Output these lines as a numbered list, omitting the blank lines. Apply this to all of the material below.

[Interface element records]
-=-=-

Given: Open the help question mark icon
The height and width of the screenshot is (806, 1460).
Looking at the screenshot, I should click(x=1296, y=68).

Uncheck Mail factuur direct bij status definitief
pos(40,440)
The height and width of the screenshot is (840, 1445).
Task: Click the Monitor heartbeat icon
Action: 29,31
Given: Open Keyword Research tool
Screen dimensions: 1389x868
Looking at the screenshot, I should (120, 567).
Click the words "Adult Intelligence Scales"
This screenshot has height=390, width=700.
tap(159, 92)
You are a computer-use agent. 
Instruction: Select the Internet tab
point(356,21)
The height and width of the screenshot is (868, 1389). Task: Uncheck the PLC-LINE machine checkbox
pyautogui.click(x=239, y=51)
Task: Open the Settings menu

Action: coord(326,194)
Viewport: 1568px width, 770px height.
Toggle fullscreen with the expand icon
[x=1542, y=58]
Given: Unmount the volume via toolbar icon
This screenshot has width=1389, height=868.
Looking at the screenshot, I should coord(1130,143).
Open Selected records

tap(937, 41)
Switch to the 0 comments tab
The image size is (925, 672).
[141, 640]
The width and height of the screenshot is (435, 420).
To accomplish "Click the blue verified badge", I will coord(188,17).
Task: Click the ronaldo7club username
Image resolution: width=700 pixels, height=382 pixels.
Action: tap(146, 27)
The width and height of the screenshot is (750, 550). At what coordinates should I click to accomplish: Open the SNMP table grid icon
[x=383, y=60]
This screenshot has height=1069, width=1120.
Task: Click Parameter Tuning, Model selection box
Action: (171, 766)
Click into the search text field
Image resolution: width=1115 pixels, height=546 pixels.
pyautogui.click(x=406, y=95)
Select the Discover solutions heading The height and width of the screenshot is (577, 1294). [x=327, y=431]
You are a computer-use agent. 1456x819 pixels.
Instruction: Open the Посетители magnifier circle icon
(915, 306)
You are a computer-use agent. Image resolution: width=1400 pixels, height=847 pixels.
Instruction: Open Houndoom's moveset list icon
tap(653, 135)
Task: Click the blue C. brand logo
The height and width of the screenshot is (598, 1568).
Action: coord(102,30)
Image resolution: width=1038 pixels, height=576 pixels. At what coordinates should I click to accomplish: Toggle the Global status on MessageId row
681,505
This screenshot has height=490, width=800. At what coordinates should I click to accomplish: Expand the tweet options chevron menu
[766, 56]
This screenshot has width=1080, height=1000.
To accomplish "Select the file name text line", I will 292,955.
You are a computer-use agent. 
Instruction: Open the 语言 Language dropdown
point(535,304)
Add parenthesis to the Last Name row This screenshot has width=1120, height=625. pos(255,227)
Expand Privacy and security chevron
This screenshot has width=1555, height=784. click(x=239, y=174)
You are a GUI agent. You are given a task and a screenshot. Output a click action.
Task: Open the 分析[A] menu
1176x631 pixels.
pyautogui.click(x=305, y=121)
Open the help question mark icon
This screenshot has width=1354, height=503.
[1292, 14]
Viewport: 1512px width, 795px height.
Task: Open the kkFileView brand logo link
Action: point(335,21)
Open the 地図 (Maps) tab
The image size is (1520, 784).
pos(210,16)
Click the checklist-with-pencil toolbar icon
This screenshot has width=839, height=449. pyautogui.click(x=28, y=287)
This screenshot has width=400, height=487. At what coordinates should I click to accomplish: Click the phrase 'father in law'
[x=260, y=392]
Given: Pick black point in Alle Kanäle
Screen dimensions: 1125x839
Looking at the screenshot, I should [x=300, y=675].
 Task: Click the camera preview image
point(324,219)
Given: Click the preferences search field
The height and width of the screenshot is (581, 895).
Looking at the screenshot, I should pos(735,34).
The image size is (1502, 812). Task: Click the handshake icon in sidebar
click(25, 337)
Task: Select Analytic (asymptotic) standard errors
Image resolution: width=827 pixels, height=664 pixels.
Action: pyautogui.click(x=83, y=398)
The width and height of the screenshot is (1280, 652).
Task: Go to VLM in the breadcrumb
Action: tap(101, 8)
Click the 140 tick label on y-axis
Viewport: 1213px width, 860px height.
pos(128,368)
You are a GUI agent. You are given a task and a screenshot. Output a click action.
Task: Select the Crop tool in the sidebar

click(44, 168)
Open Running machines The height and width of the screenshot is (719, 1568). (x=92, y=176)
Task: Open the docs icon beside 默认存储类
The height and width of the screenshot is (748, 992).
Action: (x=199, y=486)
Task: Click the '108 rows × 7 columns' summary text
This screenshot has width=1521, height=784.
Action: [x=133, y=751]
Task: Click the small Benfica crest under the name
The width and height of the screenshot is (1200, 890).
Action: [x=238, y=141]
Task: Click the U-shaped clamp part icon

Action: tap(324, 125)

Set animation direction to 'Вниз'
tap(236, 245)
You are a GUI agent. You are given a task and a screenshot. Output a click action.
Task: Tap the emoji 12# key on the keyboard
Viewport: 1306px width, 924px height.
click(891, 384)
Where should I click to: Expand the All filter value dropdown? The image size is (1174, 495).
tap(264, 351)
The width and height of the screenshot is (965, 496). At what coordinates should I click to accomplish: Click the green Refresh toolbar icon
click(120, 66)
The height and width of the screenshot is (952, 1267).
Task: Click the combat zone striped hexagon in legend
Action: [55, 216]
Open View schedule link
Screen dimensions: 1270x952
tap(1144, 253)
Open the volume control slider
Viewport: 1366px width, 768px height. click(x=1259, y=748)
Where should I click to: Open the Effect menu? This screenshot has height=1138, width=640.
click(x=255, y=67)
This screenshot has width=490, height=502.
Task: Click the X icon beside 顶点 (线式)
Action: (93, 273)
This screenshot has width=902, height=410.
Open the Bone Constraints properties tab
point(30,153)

-=-=-

(Answer in full):
1. Given: Open the help question mark icon
2. The height and width of the screenshot is (806, 1460).
3. Looking at the screenshot, I should click(x=1296, y=68).
4. Uncheck Mail factuur direct bij status definitief
5. pos(40,440)
6. The height and width of the screenshot is (840, 1445).
7. Task: Click the Monitor heartbeat icon
8. Action: 29,31
9. Given: Open Keyword Research tool
10. Screen dimensions: 1389x868
11. Looking at the screenshot, I should (120, 567).
12. Click the words "Adult Intelligence Scales"
13. This screenshot has height=390, width=700.
14. tap(159, 92)
15. You are a computer-use agent. 
16. Instruction: Select the Internet tab
17. point(356,21)
18. The height and width of the screenshot is (868, 1389). Task: Uncheck the PLC-LINE machine checkbox
19. pyautogui.click(x=239, y=51)
20. Task: Open the Settings menu
21. Action: coord(326,194)
22. Viewport: 1568px width, 770px height.
23. Toggle fullscreen with the expand icon
24. [x=1542, y=58]
25. Given: Unmount the volume via toolbar icon
26. This screenshot has width=1389, height=868.
27. Looking at the screenshot, I should coord(1130,143).
28. Open Selected records
29. tap(937, 41)
30. Switch to the 0 comments tab
31. The image size is (925, 672).
32. [141, 640]
33. The width and height of the screenshot is (435, 420).
34. To accomplish "Click the blue verified badge", I will coord(188,17).
35. Task: Click the ronaldo7club username
36. Image resolution: width=700 pixels, height=382 pixels.
37. Action: tap(146, 27)
38. The width and height of the screenshot is (750, 550). At what coordinates should I click to accomplish: Open the SNMP table grid icon
39. [x=383, y=60]
40. This screenshot has height=1069, width=1120.
41. Task: Click Parameter Tuning, Model selection box
42. Action: (171, 766)
43. Click into the search text field
44. Image resolution: width=1115 pixels, height=546 pixels.
45. pyautogui.click(x=406, y=95)
46. Select the Discover solutions heading The height and width of the screenshot is (577, 1294). [x=327, y=431]
47. You are a computer-use agent. 1456x819 pixels.
48. Instruction: Open the Посетители magnifier circle icon
49. (915, 306)
50. You are a computer-use agent. Image resolution: width=1400 pixels, height=847 pixels.
51. Instruction: Open Houndoom's moveset list icon
52. tap(653, 135)
53. Task: Click the blue C. brand logo
54. The height and width of the screenshot is (598, 1568).
55. Action: coord(102,30)
56. Image resolution: width=1038 pixels, height=576 pixels. At what coordinates should I click to accomplish: Toggle the Global status on MessageId row
57. 681,505
58. This screenshot has height=490, width=800. At what coordinates should I click to accomplish: Expand the tweet options chevron menu
59. [766, 56]
60. This screenshot has width=1080, height=1000.
61. To accomplish "Select the file name text line", I will 292,955.
62. You are a computer-use agent. 
63. Instruction: Open the 语言 Language dropdown
64. point(535,304)
65. Add parenthesis to the Last Name row This screenshot has width=1120, height=625. pos(255,227)
66. Expand Privacy and security chevron
67. This screenshot has width=1555, height=784. click(x=239, y=174)
68. You are a GUI agent. You are given a task and a screenshot. Output a click action.
69. Task: Open the 分析[A] menu
70. 1176x631 pixels.
71. pyautogui.click(x=305, y=121)
72. Open the help question mark icon
73. This screenshot has width=1354, height=503.
74. [1292, 14]
75. Viewport: 1512px width, 795px height.
76. Task: Open the kkFileView brand logo link
77. Action: point(335,21)
78. Open the 地図 (Maps) tab
79. The image size is (1520, 784).
80. pos(210,16)
81. Click the checklist-with-pencil toolbar icon
82. This screenshot has width=839, height=449. pyautogui.click(x=28, y=287)
83. This screenshot has width=400, height=487. At what coordinates should I click to accomplish: Click the phrase 'father in law'
84. [x=260, y=392]
85. Given: Pick black point in Alle Kanäle
86. Screen dimensions: 1125x839
87. Looking at the screenshot, I should [x=300, y=675].
88.  Task: Click the camera preview image
89. point(324,219)
90. Given: Click the preferences search field
91. The height and width of the screenshot is (581, 895).
92. Looking at the screenshot, I should pos(735,34).
93. The image size is (1502, 812). Task: Click the handshake icon in sidebar
94. click(25, 337)
95. Task: Select Analytic (asymptotic) standard errors
96. Image resolution: width=827 pixels, height=664 pixels.
97. Action: pyautogui.click(x=83, y=398)
98. The width and height of the screenshot is (1280, 652).
99. Task: Go to VLM in the breadcrumb
100. Action: tap(101, 8)
101. Click the 140 tick label on y-axis
102. Viewport: 1213px width, 860px height.
103. pos(128,368)
104. You are a GUI agent. You are given a task and a screenshot. Output a click action.
105. Task: Select the Crop tool in the sidebar
106. click(44, 168)
107. Open Running machines The height and width of the screenshot is (719, 1568). (x=92, y=176)
108. Task: Open the docs icon beside 默认存储类
109. The height and width of the screenshot is (748, 992).
110. Action: (x=199, y=486)
111. Task: Click the '108 rows × 7 columns' summary text
112. This screenshot has width=1521, height=784.
113. Action: [x=133, y=751]
114. Task: Click the small Benfica crest under the name
115. The width and height of the screenshot is (1200, 890).
116. Action: [x=238, y=141]
117. Task: Click the U-shaped clamp part icon
118. Action: tap(324, 125)
119. Set animation direction to 'Вниз'
120. tap(236, 245)
121. You are a GUI agent. You are given a task and a screenshot. Output a click action.
122. Task: Tap the emoji 12# key on the keyboard
123. Viewport: 1306px width, 924px height.
124. click(891, 384)
125. Where should I click to: Expand the All filter value dropdown? The image size is (1174, 495).
126. tap(264, 351)
127. The width and height of the screenshot is (965, 496). At what coordinates should I click to accomplish: Click the green Refresh toolbar icon
128. click(120, 66)
129. The height and width of the screenshot is (952, 1267).
130. Task: Click the combat zone striped hexagon in legend
131. Action: [55, 216]
132. Open View schedule link
133. Screen dimensions: 1270x952
134. tap(1144, 253)
135. Open the volume control slider
136. Viewport: 1366px width, 768px height. click(x=1259, y=748)
137. Where should I click to: Open the Effect menu? This screenshot has height=1138, width=640.
138. click(x=255, y=67)
139. This screenshot has width=490, height=502.
140. Task: Click the X icon beside 顶点 (线式)
141. Action: (93, 273)
142. This screenshot has width=902, height=410.
143. Open the Bone Constraints properties tab
144. point(30,153)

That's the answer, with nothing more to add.